Although Bogue's stage persona was that of a gangling goof, he was a notable cornet player and was also business manager for the Kay Kyser Orchestra for most of its existence. Kyser disbanded the orchestra during the summer of 1947 but resurrected it for a television series in October 1949. During the hiatus Spike Jones hired Bogue to appear as Ish Kabibble in Jones's zany band the City Slickers. Bogue didn't care for the experience, and was with the Jones band only briefly. Bogue was one of only four members of the Kyser band who returned for the TV show, which ran 14 months. Kyser retired from show business on Christmas Day, 1950, and the band broke up for good.

With the decline of the big bands, Bogue worked as a solo comedian or in partnership with his old Kyser associate Mike Douglas.

Personal life
Merwyn Bogue was known informally as "Mern." He married Janet Meade in 1932, and the couple had three children: Merwyn (known as Peter), born 1937; Pamela, 1940; and Janet, 1941.

In 1961 Bogue earned a license to sell real estate, and became successful in his new career. "I liked selling real estate," he recalled in his memoir. "In a sense, selling real estate is much the same as being in show business.
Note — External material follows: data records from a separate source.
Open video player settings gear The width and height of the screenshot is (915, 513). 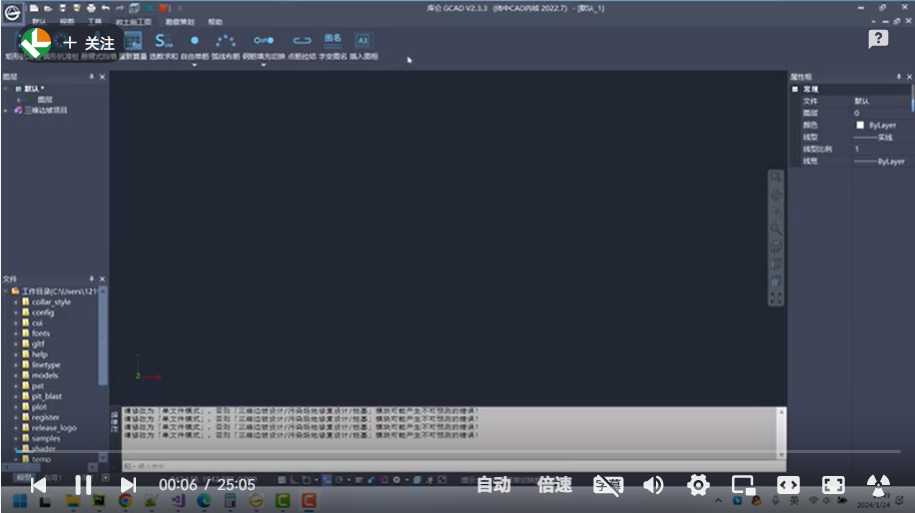[x=698, y=485]
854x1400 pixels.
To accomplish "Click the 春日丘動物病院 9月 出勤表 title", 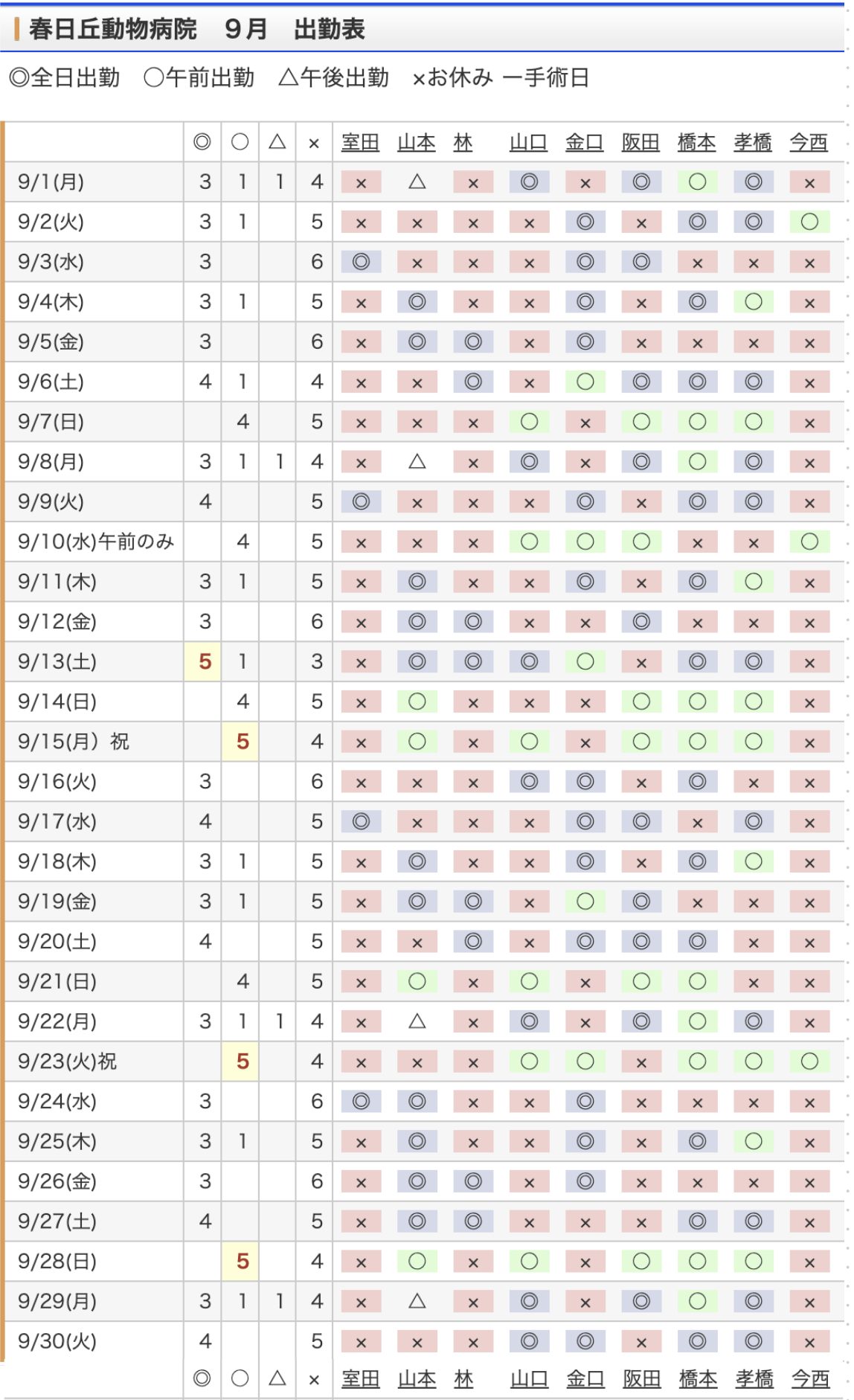I will [x=197, y=29].
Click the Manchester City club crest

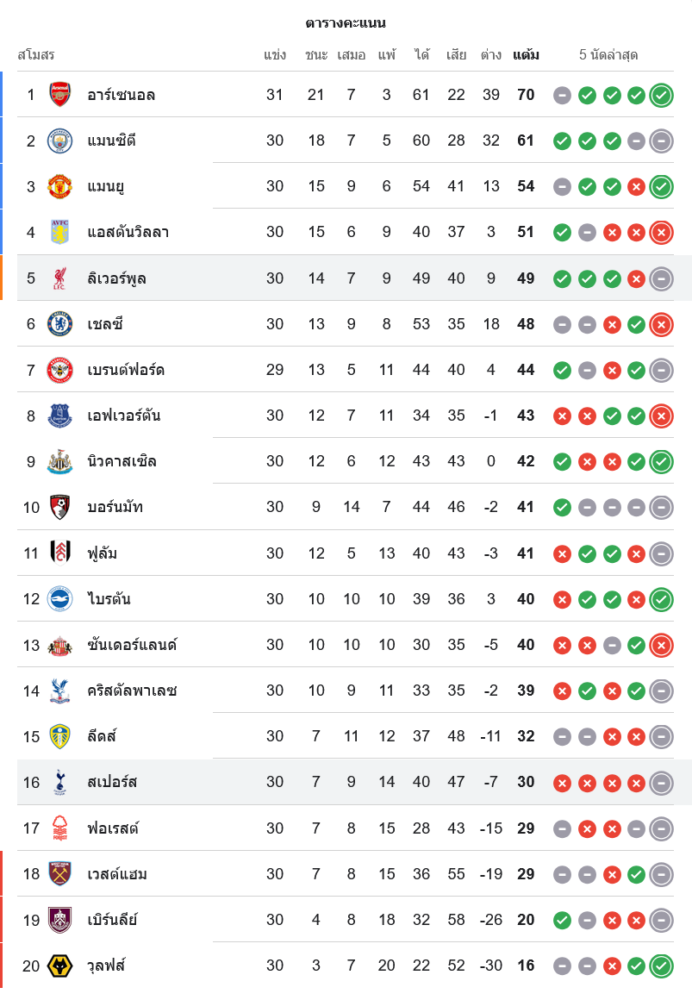point(60,141)
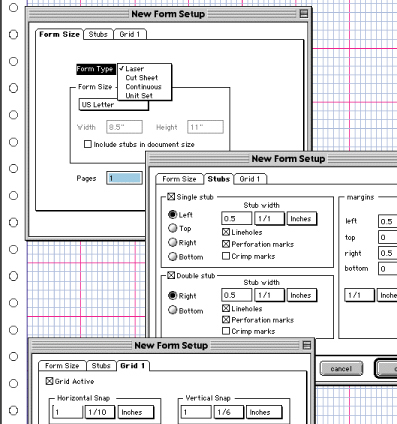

Instead of talking to a large audience, I talk to a man and his wife. The applause happens when they write the check, and if they do not write the check, it means I did a lousy show." By 1973, Bogue and his wife were living in Hawaii. Bogue caused double-takes from prospective clients who saw his trademark haircut and read his business card: "Ish Kabibble, Sales Manager."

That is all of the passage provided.